(Raw records)
□ □ □
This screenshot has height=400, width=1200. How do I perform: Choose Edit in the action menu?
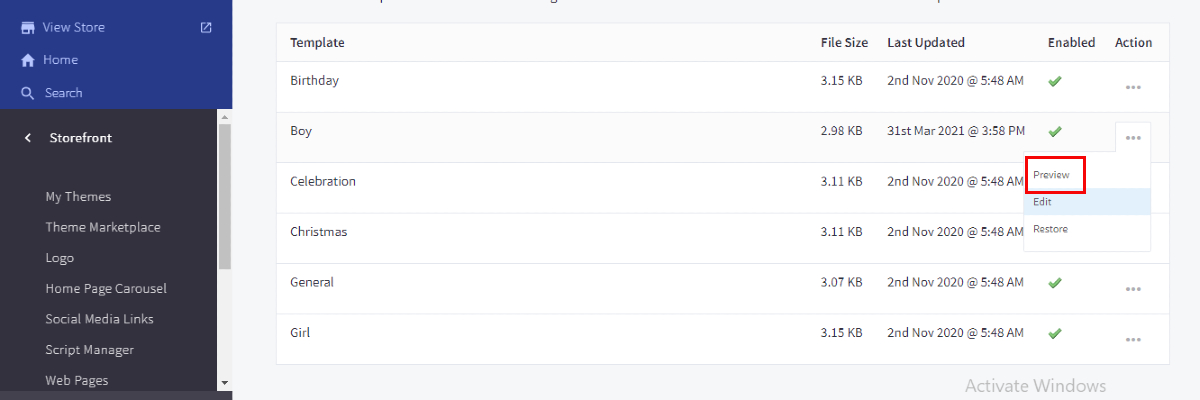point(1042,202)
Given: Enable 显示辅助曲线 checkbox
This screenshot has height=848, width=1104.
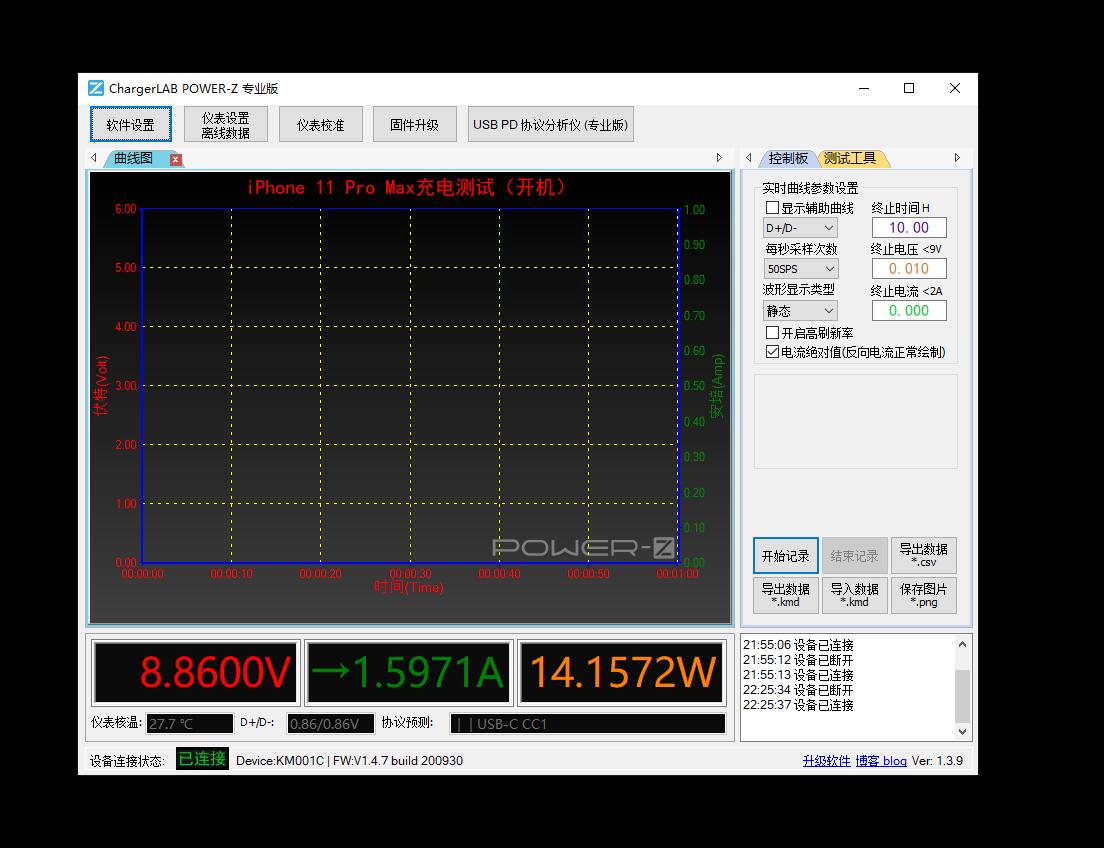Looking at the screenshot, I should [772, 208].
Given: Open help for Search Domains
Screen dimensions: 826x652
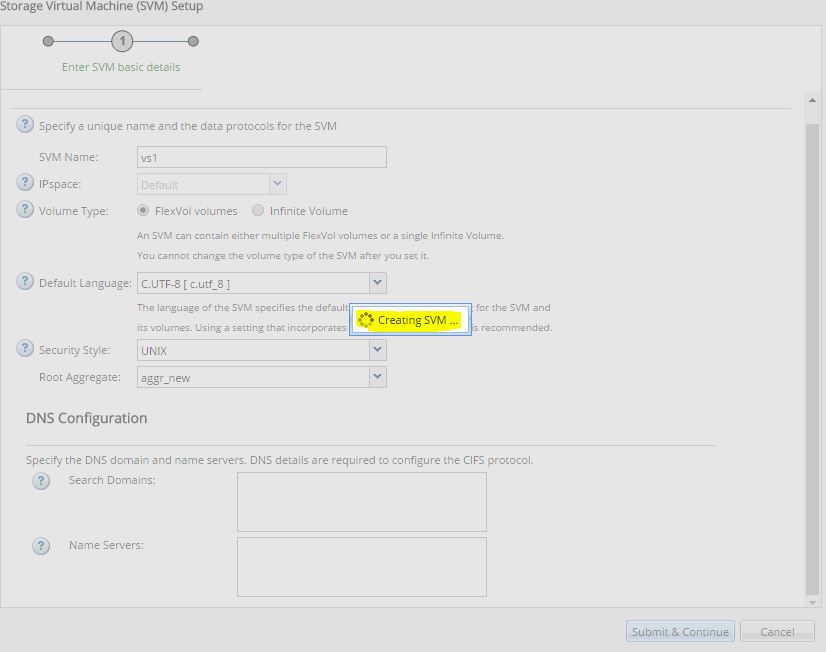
□ □ □
▶ **Your task**
Copy out every line of the material above word for word, leaving out the pictures.

▶ **Written response**
This screenshot has height=400, width=1200. How do I perform: Choose Edit in the action menu?
point(1042,202)
Given: Enable 显示辅助曲线 checkbox
This screenshot has height=848, width=1104.
Looking at the screenshot, I should [772, 208].
Given: Open help for Search Domains
Screen dimensions: 826x652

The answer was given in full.